### Фрагмент источника
Обращение к семантике и практикам применения языка самоописания группы обнаруживает исторически обусловленные различия. В разных случаях разные критерии группности маркируются как фундаментальные: язык, территория, общность исторического происхождения, конфессиональная принадлежность, наличие исторической государственности. Проблема в том, что современная исследовательская оптика устроена таким образом, что мы во многом теряем способность “считывать” языки территориальности, конфессии и происхождения вне телеологической национальной парадигмы. Все эти языки автоматически признаются языками “национализма”, а создававшие их группы – в том или ином смысле “национальными”. Поэтому наша задача в настоящем номере – не создание некой усовершенствованной теории нации или группности, но отход от телеологии исследовательской оптики, сформированной национальной нормой. Именно так должна прочитываться тема предлагаемого вниманию читателей номера AI “Хор наций: конструирование и описание группового единства” в рамках годовой программы Антропология языков самоописания империи и нации.
* * *
Мятеж не может кончиться удачей,
В противном случае его зовут иначе.
Джон Харрингтон (1561–1612)
Процитированные выше строки, восходящие к циничному афоризму Сенеки (Prosperum ac felix scelus virtus vocatur), можно применить к любым формам коллективного социального действия. Нацией, сформировавшейся в результате определенных объективных предпосылок или сочетания важных факторов, исследователи признают группу, с успехом отстоявшую свое право на существование. Если же национальный проект не реализовался, тому всегда найдется убедительное объяснение. Но как знать заранее, какой группе удастся сохранить единство и обрести статус “нации”, а какой – нет? Из какого именно типа группности должна формироваться нация (племя, заморская колония, сословие и т.п.)? И где находится “национальное ядро”, когда и самой социальной группы, способной его принять и развить, еще не существует? Эти вопросы оказались в центре материалов, публикуемых в этом номере.

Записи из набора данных
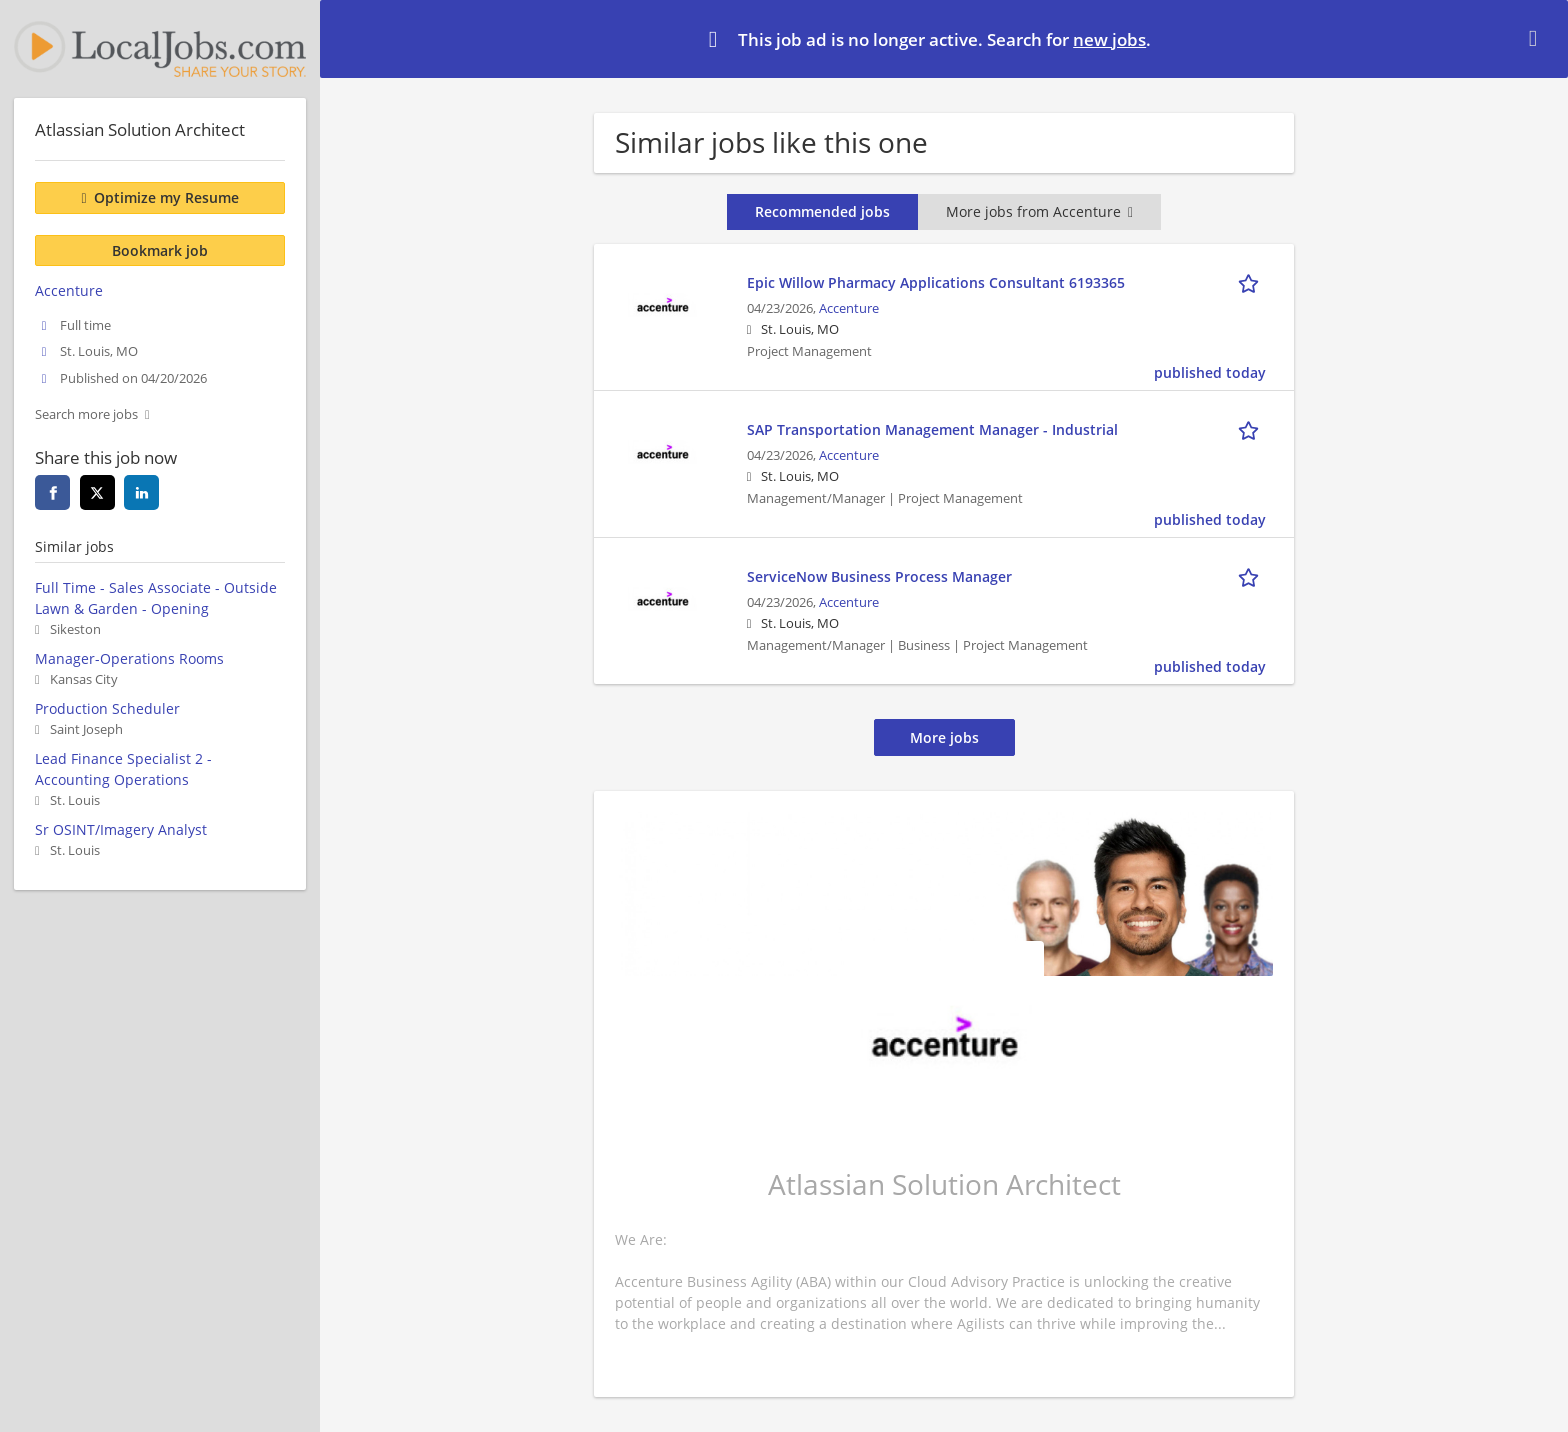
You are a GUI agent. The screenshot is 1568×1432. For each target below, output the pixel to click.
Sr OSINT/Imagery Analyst (121, 829)
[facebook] (52, 492)
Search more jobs (86, 414)
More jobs (944, 737)
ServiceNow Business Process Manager (879, 576)
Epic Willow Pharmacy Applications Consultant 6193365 (936, 282)
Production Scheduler (107, 708)
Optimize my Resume (166, 197)
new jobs (1109, 39)
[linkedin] (141, 492)
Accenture (849, 308)
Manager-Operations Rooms (129, 658)
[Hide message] (1537, 38)
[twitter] (97, 492)
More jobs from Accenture (1039, 211)
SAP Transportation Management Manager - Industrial (932, 429)
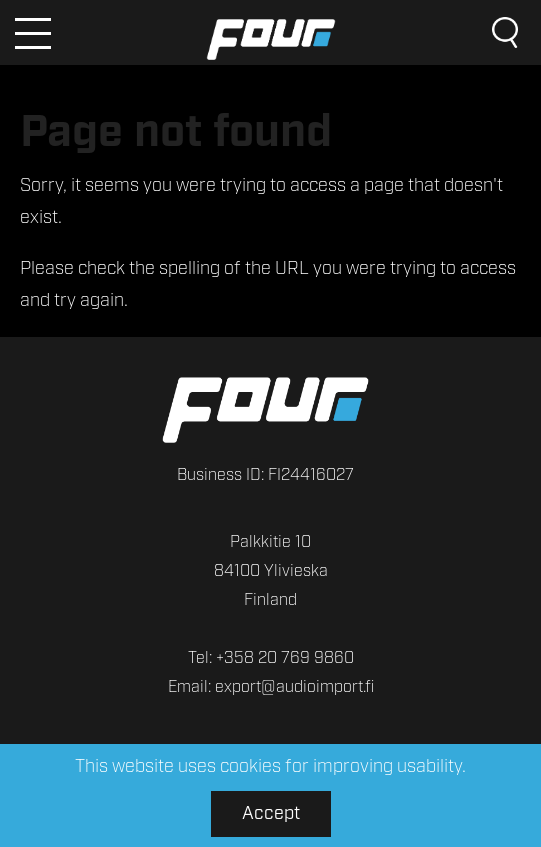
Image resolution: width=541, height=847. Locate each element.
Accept (271, 814)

### Условие задания
Продолжите текст о нациях и групповом единстве, начав сразу после его последнего предложения.

### Ответ к заданию
Рубрика “Методология” отведена двум очень разным статьям, которые объединяет попытка уловить истоки солидарности не существующей еще национальной или даже протонациональной группы. Эта проблема не решается в категориях оппозиции конструктивистского/примордиалистского подходов, коль скоро вопрос не в том, в какой степени изобретенным является ощущение (национальной) группности, а в том, каким образом оно реализуется в отсутствии необходимых социальных структур. Историк Сергей Екельчик в начале 1990-х годов опубликовал пионерскую статью, в которой показал, как предшествующее “классической” национальной мобилизации ощущение групповой солидарности украинцев реализовывалось в середине XIX в. через политику тела. Это было единственное публичное пространство, оказавшееся в распоряжении людей, очень по-разному ощущавших свою “украинскость”, для которой также еще не было выработано единых культурных, а тем более политических кодов и форм. Голландский антрополог Питер ван дер Вейер размышляет об ощущении группности, опосредованном общим языком и практиками эмоционального восприятия окружающего мира. Показывая, как религиозные практики в Индии и Китае преобразовываются в современную национальную самоидентификацию, ван дер Вейер вводит ключевую для номера тему “инвариантности” национальной идентичности, которая подробно раскрывается в последующих рубриках.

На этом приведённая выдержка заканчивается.